[요소 찾기 기록]
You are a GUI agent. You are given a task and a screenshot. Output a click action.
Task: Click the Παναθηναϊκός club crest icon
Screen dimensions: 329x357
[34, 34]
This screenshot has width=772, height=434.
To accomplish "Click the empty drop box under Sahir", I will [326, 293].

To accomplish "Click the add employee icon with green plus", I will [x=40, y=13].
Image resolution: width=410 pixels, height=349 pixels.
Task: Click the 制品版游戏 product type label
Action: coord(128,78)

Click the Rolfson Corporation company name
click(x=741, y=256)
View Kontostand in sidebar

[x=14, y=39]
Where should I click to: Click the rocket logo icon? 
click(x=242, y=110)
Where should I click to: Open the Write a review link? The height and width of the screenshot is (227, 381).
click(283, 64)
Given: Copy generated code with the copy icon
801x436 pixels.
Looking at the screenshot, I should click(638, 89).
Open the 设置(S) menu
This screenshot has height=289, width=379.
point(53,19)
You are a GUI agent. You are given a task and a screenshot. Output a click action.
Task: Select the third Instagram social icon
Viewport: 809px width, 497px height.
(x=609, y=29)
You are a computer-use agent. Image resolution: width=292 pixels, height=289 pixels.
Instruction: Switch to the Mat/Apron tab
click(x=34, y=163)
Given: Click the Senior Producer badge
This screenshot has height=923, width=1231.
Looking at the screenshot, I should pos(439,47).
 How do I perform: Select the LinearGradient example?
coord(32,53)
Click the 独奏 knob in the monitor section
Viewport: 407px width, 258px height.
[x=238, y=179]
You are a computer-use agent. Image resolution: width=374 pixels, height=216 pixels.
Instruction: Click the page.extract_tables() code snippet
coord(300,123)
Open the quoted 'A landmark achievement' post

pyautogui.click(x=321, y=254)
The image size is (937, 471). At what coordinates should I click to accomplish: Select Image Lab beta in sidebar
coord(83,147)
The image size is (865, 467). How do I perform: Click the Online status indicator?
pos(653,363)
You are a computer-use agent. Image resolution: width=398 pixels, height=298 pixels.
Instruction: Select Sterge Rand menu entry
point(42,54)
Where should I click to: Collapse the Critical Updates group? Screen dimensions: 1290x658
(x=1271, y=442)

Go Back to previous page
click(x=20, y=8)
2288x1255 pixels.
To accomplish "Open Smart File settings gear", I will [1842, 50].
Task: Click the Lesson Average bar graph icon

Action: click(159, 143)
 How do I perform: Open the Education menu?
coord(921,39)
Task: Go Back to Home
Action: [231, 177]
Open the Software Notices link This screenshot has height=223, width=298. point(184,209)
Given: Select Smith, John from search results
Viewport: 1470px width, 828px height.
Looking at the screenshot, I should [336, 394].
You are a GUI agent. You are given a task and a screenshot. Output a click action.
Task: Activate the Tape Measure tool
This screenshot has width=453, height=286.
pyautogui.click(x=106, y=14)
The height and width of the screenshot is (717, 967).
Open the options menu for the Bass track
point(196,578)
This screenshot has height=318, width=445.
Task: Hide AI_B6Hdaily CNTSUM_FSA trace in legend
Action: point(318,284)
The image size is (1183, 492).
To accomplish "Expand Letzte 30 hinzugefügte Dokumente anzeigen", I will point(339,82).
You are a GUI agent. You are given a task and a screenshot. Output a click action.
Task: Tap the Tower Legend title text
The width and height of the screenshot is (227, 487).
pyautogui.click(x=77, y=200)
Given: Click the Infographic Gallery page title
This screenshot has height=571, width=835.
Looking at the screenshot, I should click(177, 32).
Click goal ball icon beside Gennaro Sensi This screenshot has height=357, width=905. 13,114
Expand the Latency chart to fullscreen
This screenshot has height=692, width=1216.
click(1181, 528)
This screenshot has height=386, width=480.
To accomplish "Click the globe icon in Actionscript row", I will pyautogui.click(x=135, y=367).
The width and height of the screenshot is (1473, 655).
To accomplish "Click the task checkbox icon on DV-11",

● 작업 요구사항
위 기록에서 문자열 "title"가 들어 있는 줄을 모두 찾아 옮겨 적으세요. 대소문자를 구분합니다.

● 작업 결과
Task: Tap the Tower Legend title text
Given: Click the Infographic Gallery page title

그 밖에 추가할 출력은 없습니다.